Asking For Directions
Don’t ask directions from someone who hasn’t been where you want to go.
The other day I was heading home in a shared Uber with the driver and one other passenger. The passenger and I coincidentally ended up going to the same general location and when we exited the car, she proceeded to ask me about the location of the closest coffee shop. Since I’ve lived in my neighborhood for almost two years, I knew the general location of Philz Coffee and directed her accordingly even though I’ve personally never been there. She then proceeded to ask me detailed questions like the hours of operations to which I politely told her to consult Google. I wasn’t intentionally trying to be rude, I just really couldn’t help her because I had never been to the shop.
A few nights later, I was talking with a friend that was lamenting about how their friends always come to them for advice and guidance but are never able to provide much help when the tables are turned. The conversation made me think of the woman asking for directions and how we sometimes look to people in our lives for guidance and end up disappointed because they provide little to no valuable help. This can apply to many aspects of our lives including career, love, relationships, fitness...the list goes on and on. Asking someone that has never been married for marriage advice would be as unwise as asking someone that has never run a business for advice on being a successful entrepreneur. In many cases, this really isn’t the fault of the askee—they just haven’t been to where we are trying to go so they are limited with how much they can help.

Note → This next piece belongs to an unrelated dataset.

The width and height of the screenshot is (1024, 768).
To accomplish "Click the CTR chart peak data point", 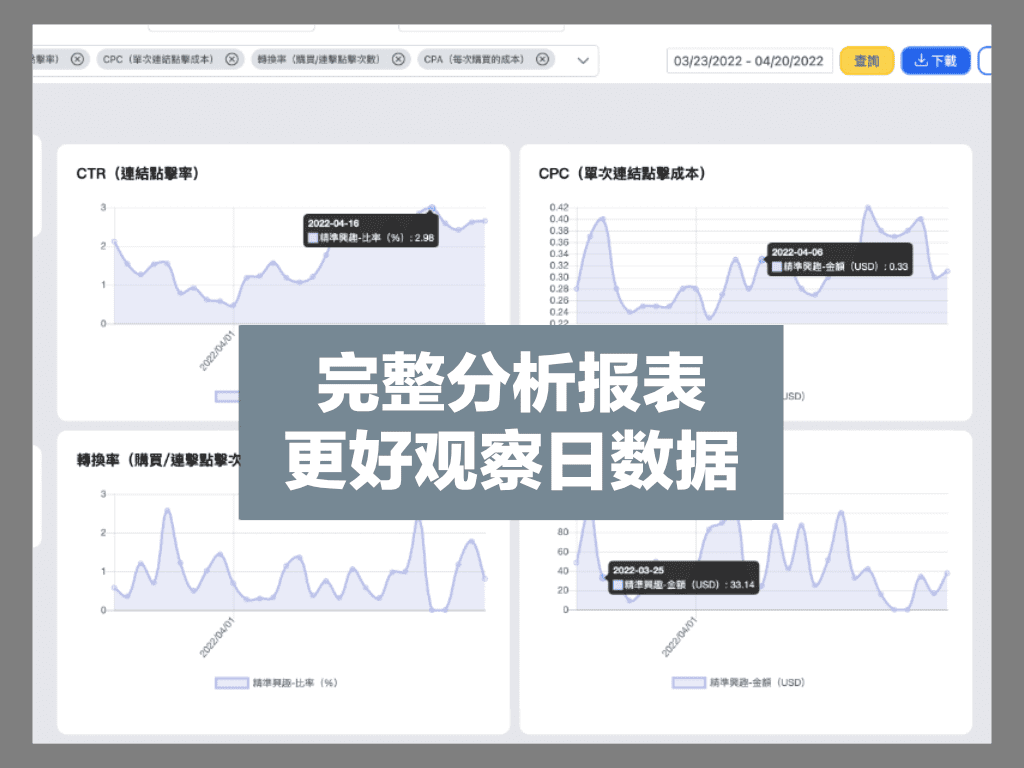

In an earlier post I talked about vision boarding, and writing your dreams and aspirations down on paper. What I didn’t elaborate on is how to accomplish those goals. I believe that having a solid group of “advisors” is critical to success in any of our endeavors. I wouldn’t say this necessarily makes the path “easier” but I’ve found that they can provide insights into what to watch out for along the way and what to potentially expect and guard against. I have advisors for different aspects of my life —the person that I would seek advice from for work related guidance isn’t necessarily the same person that I would go to for help with more personal aspects of my life. My advisors have different experiences, strengths, and areas of expertise.
As the first month of 2019 comes to a close and we continue to work on making our dreams a reality, we should all remember the role of having a diverse group of advisors and the importance of actively seeking people that have the specific knowledge and experience that can help us reach our goals.